■ **QUOTED PASSAGE**
The Dell XPS 13 with 32GB? Still not available on Dell’s site at the time of writing. I won’t be holding my breath.

Hardware, testing and time

This week I fixed a bug that dated back to last May. It was in a piece of hardware I assembled, running firmware I wrote most of. And it had been in operation since May without me noticing the issue.

What was the trigger that led to me discovering the bug’s existence? The colder temperatures. See, the device in question is a Digispark/433MHz receiver/USB serial dongle combo that listens for broadcasts from a Digoo DG-R8H wireless temperature/humidity weather station monitor. This is placed outside, giving me external temperature data to feed into my home automation setup.

The thing is, while Belfast is often cold and wet, it’s rarely really cold. So up until recently the fact I never saw sub-zero temperatures reported could just be attributed to the fact the sensor is on a window sill and the house probably has enough residual heat and it’s sheltered enough that it never actually got below zero. And then there were a few days where it obviously did and that wasn’t reflected in the results and so I scratched my head and dug out the code.

It was obvious when I looked what the issue was; I made no attempt to try and deal with negative temperatures. My excuse for this is that my DS18B20 1-Wire temperature sensor code didn’t make any attempt to deal with negative temperatures either - it didn’t need to, as those are all deployed inside my home and if the temperature gets towards zero the heating is turned on. So first mistake; not thinking about the fact the external sensor was going to have a different set of requirements/limits than the internal one.

Secondly, when I looked at the code closely, it wasn’t clear to me how I’d ever been getting the right value. The temperature is a 12 bit value in the middle of a 36 bit data stream, so there’s a shift and mask to extract it for printing. I strip out 4 bits which are always one, which makes things fit nicely into a 32 bit variable. Except I failed to take that into account for the temperature shift - all the other pieces of information were correctly handled, just not the temperature.

Now when I mentioned this on IRC Lars Wirzenius helpfully piped up with something along the lines of “Of course your test suite caught this for you”. I’ve got a bunch of excuses here; part of it is about the fact that once you involve hardware doing a full end-to-end test becomes a lot harder, part of it is about the fact this is a personal project and writing the code is more fun than writing an exhaustive test suite and part of it is about the fact I obviously just never wrote the negative temperature support and I’d not have written a test for it either most probably.

■ **WHAT NEEDS TO BE DONE**
Transcribe the passage of the temperature sensor bug post starting with "The thing is, while" and going on through "out the code.".

■ **SOURCE EXCERPT**
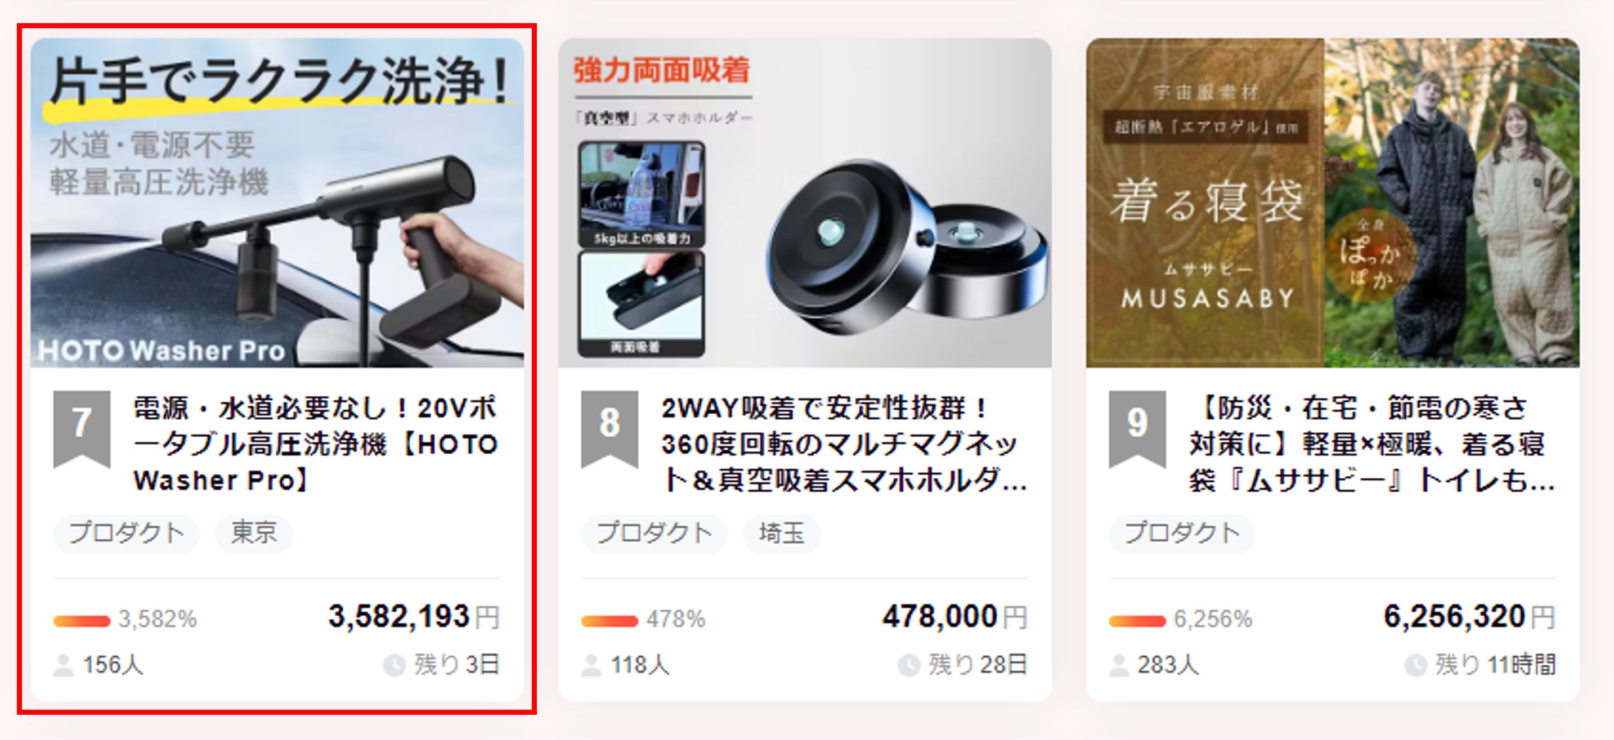Viewport: 1614px width, 740px height.
Task: Select the 埼玉 location tag
Action: coord(781,533)
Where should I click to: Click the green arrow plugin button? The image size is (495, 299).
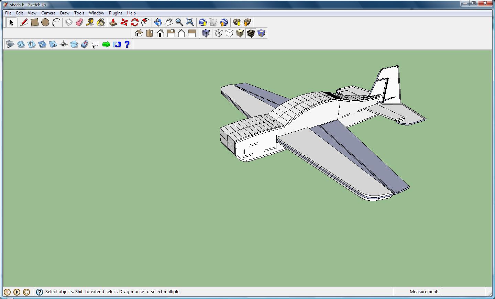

■ **SOLVED EXERCISE**
The thing is, while Belfast is often cold and wet, it’s rarely really cold. So up until recently the fact I never saw sub-zero temperatures reported could just be attributed to the fact the sensor is on a window sill and the house probably has enough residual heat and it’s sheltered enough that it never actually got below zero. And then there were a few days where it obviously did and that wasn’t reflected in the results and so I scratched my head and dug out the code.